Letters to Dead Authors, #4

Dear Charlotte,

I have seized my Eve, my ’v”!

It was at the library that I spied her. No, that is incorrect: I heard her, gasping her way through a simple sentence at the desk. When I plunged staring out of the stacks she was just turning to go, wiping her mouth on the back of her hand. She was small, with a high, bulbous forehead that gave her something of a duck’s philosophical air, though with her black eyebrows pinched she did not have his kindly looks. Her dress was soiled and ill-fitting.

I gave the librarian, that bitch, a gay wave and went after her.

She mumbled and jinked down Common Place Road, heading into the wind, so that her dirty pink bonnet filled like a gassy gut, and into an ugly little house with rotting gingerbread trim and grass in the guttering. A porch roof sagging one way and its floor the other. I noted a broken sapling in the yard. Someone had bent and twisted it so that the very fibers of the wood had separated. Some unhappiness there. You will think me cruel, but I was glad: It is easier to prise loose from life those children whose roots are already torn and scorched, as I should know.

I pushed open the gate, stuck my foot through a rotten porch step into dust and startled spiders, wrenched it out again, and went up. I did not knock, but went right to the window and put my face to the glass, hoping, I confess, to complete the picture of squalor. Well, I did, but was rudely interrupted. Something—someone—was clinging to my back, and beating at me, and sobbing, and slobbering all over me. She probably thought I was from the WCTU.14 When I had flung the woman off, for she was slight and far from strong, and deduced that it was the girl’s mother (for she had the same peculiarly small and widely spaced teeth), I attempted to press upon her my handkerchief, whereupon the child herself burst through the door and fastened herself onto my back. Apparently this sort of behavior runs in the family; no doubt their ancestors flung themselves on the backs of antelope and nibbled them to death.

However, when I passed my handkerchief to the humid female already described, I had contrived to fold a Gold Certificate note into it. She spread the hankie—brought it toward her nose—lowered her wet lashes—crossed her eyes at the admirable George Washington advancing undaunted toward the double torpedoes of her nose—froze. She hastily extracted the bill, folding it one-handed with great deftness and tucking it into her bodice—and blew her nose.

Meanwhile the daughter, red in tooth and claw, clung to me like a wolverine, raving. Raving circumspectly, for she still avoided the interdicted vowel. Mother and daughter were alike, I perceived, in possessing a talent for calculation during moments of seeming abandon. I felt no indignation at this thespianism, only admiration and pleased anticipation, for I perceived that whatever the daughter felt, the mother was not at all indifferent to the persuasions of the pocket.

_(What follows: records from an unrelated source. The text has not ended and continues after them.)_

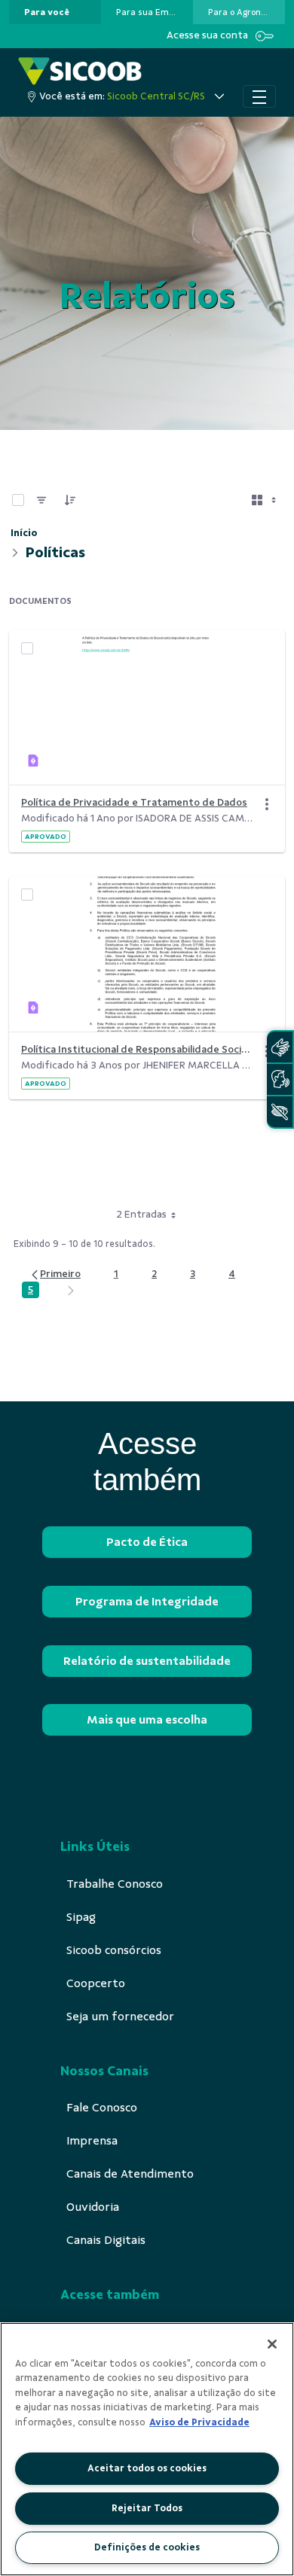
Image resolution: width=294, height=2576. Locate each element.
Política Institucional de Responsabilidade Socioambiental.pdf (138, 1049)
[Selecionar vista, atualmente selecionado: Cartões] (265, 500)
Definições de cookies (147, 2547)
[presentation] (55, 12)
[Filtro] (41, 500)
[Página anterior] (55, 1274)
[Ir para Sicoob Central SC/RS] (80, 71)
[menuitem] (46, 12)
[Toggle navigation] (259, 96)
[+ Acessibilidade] (279, 1111)
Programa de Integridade (147, 1601)
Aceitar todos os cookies (147, 2468)
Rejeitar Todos (147, 2508)
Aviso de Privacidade (199, 2422)
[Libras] (279, 1047)
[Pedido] (70, 500)
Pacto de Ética (147, 1542)
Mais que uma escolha (147, 1720)
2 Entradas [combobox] (141, 1214)
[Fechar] (272, 2344)
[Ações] (267, 804)
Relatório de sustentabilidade (147, 1661)
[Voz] (279, 1079)
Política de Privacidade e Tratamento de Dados (134, 802)
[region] (147, 2449)
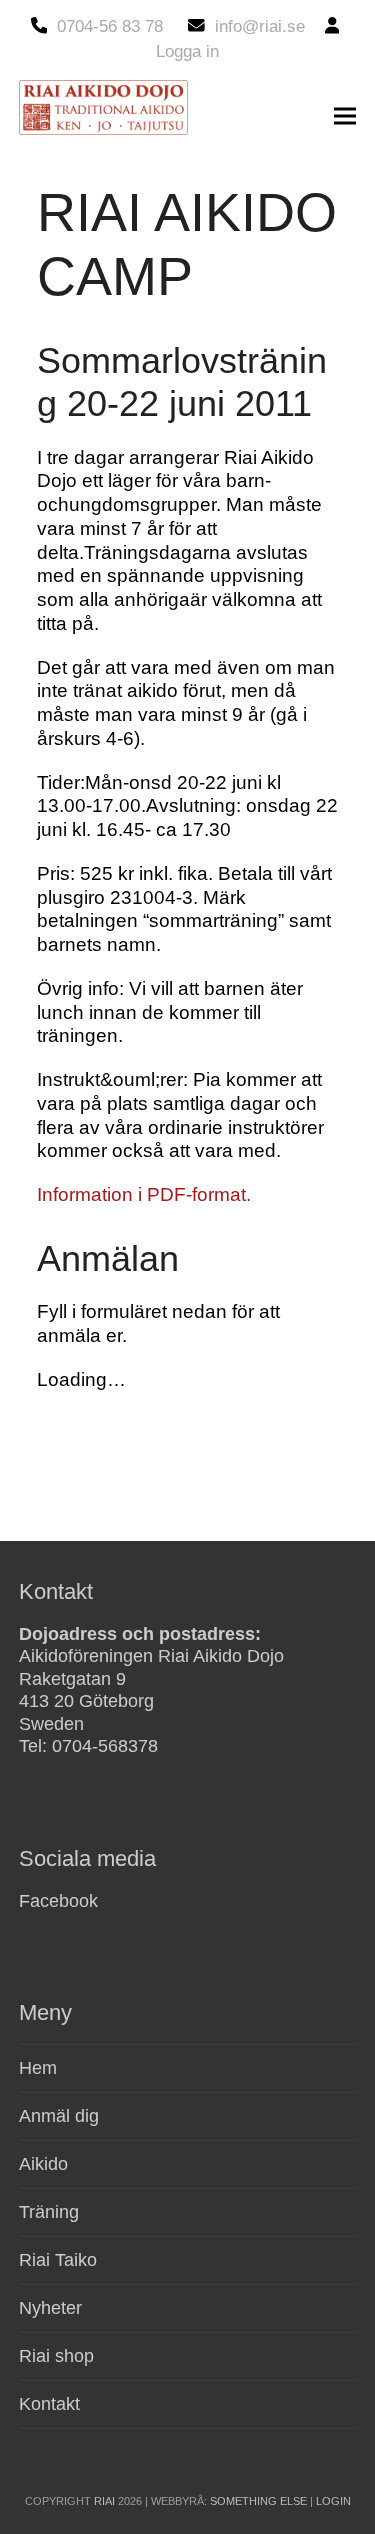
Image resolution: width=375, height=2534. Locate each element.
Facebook (58, 1901)
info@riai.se (260, 26)
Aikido (43, 2164)
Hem (38, 2068)
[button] (345, 116)
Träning (49, 2212)
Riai (104, 2501)
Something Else (258, 2501)
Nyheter (50, 2308)
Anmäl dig (59, 2116)
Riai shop (56, 2356)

I do not wish you to think that I am so improvident or so desperate as to purchase all my students! But this one was worth, I thought, some inducement.

Seizing the girl’s hands, I distastefully unhitched her from my collar and placed her in front of me. She soon stopped struggling; I am not frail, despite a cough I cannot shake, and that odd distemper of my heart that makes it leap and flounder late at night. “Your mother has something to say to you,” I said. I took in her leaky nose and glaring eye and recoiled. (Even scrubbed, sluiced, and deloused she is no cinnamon bun but it is probably this extreme unlovableness, rare in a child, that warms me to her. A negative charisma has a power of its own.)

Mrs. Finster (although, forgive me, I doubt she was ever married) touched her bodice, hesitated, spoke. “Eve, be polite to the lady. You’re to—” There was a question in her eyes.

“To come with me,” I said heartily, and not without malice, “to be a student—a scholarship student,” I added with a glance at the mother, then recoiled when she simpered back, “of the necromantic arts. Make haste and gather up your things. You will have room for a small bundle of keepsakes. Pack no clothing or shoes; you will be issued a uniform.”

Of course she could not say “yes,” dear friend. Yes contains an e.

So “No,” said Eve, soon to be Finster (we go by last names here).

Nonetheless, we went.

Yours very sincerely,

H_admistr_ss Sybil Joines

p.s. The cost of this exploit: 20 green American dollars, and cheap at the price.